:: Exercise aim ::
Put every line of the material below into a numbered list, omitting any blank lines.

______________________________

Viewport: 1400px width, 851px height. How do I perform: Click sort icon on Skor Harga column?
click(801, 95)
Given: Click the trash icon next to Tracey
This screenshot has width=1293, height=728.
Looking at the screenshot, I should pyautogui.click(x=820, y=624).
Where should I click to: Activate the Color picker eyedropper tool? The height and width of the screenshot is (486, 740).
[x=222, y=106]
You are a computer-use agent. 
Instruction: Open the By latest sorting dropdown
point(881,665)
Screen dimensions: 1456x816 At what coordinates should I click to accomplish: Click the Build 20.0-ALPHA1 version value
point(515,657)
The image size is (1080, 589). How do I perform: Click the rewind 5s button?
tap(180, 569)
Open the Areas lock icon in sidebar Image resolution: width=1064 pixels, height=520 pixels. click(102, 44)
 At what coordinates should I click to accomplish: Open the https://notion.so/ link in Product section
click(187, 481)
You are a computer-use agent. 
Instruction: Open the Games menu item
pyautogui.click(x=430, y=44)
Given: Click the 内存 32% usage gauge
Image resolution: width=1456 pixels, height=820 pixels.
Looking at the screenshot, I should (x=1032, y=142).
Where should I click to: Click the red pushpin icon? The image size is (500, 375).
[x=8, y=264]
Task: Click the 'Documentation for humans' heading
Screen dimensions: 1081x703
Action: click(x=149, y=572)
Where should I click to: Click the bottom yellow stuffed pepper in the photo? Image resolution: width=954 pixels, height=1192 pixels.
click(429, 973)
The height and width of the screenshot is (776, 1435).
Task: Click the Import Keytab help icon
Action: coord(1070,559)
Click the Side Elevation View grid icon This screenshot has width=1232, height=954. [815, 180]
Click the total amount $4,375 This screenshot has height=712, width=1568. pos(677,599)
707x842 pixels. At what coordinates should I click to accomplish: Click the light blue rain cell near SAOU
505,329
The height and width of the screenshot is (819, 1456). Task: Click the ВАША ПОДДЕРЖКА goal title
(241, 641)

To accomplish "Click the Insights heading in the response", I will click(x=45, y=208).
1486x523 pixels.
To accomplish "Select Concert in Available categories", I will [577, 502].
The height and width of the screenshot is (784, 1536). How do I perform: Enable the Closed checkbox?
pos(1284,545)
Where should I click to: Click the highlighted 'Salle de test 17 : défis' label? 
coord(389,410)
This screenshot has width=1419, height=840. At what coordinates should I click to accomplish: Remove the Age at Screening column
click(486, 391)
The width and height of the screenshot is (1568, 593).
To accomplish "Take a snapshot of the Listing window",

______________________________

:: Result of the task ::
1. Viewport: 1400px width, 851px height. How do I perform: Click sort icon on Skor Harga column?
2. click(801, 95)
3. Given: Click the trash icon next to Tracey
4. This screenshot has width=1293, height=728.
5. Looking at the screenshot, I should pyautogui.click(x=820, y=624).
6. Where should I click to: Activate the Color picker eyedropper tool? The height and width of the screenshot is (486, 740).
7. [x=222, y=106]
8. You are a computer-use agent. 
9. Instruction: Open the By latest sorting dropdown
10. point(881,665)
11. Screen dimensions: 1456x816 At what coordinates should I click to accomplish: Click the Build 20.0-ALPHA1 version value
12. point(515,657)
13. The image size is (1080, 589). How do I perform: Click the rewind 5s button?
14. tap(180, 569)
15. Open the Areas lock icon in sidebar Image resolution: width=1064 pixels, height=520 pixels. click(102, 44)
16.  At what coordinates should I click to accomplish: Open the https://notion.so/ link in Product section
17. click(187, 481)
18. You are a computer-use agent. 
19. Instruction: Open the Games menu item
20. pyautogui.click(x=430, y=44)
21. Given: Click the 内存 32% usage gauge
22. Image resolution: width=1456 pixels, height=820 pixels.
23. Looking at the screenshot, I should (x=1032, y=142).
24. Where should I click to: Click the red pushpin icon? The image size is (500, 375).
25. [x=8, y=264]
26. Task: Click the 'Documentation for humans' heading
27. Screen dimensions: 1081x703
28. Action: click(x=149, y=572)
29. Where should I click to: Click the bottom yellow stuffed pepper in the photo? Image resolution: width=954 pixels, height=1192 pixels.
30. click(429, 973)
31. The height and width of the screenshot is (776, 1435).
32. Task: Click the Import Keytab help icon
33. Action: coord(1070,559)
34. Click the Side Elevation View grid icon This screenshot has width=1232, height=954. [815, 180]
35. Click the total amount $4,375 This screenshot has height=712, width=1568. pos(677,599)
36. 707x842 pixels. At what coordinates should I click to accomplish: Click the light blue rain cell near SAOU
37. 505,329
38. The height and width of the screenshot is (819, 1456). Task: Click the ВАША ПОДДЕРЖКА goal title
39. (241, 641)
40. To accomplish "Click the Insights heading in the response", I will click(x=45, y=208).
41. 1486x523 pixels.
42. To accomplish "Select Concert in Available categories", I will [577, 502].
43. The height and width of the screenshot is (784, 1536). How do I perform: Enable the Closed checkbox?
44. pos(1284,545)
45. Where should I click to: Click the highlighted 'Salle de test 17 : défis' label? 
46. coord(389,410)
47. This screenshot has width=1419, height=840. At what coordinates should I click to accomplish: Remove the Age at Screening column
48. click(486, 391)
49. The width and height of the screenshot is (1568, 593).
50. To accomplish "Take a snapshot of the Listing window",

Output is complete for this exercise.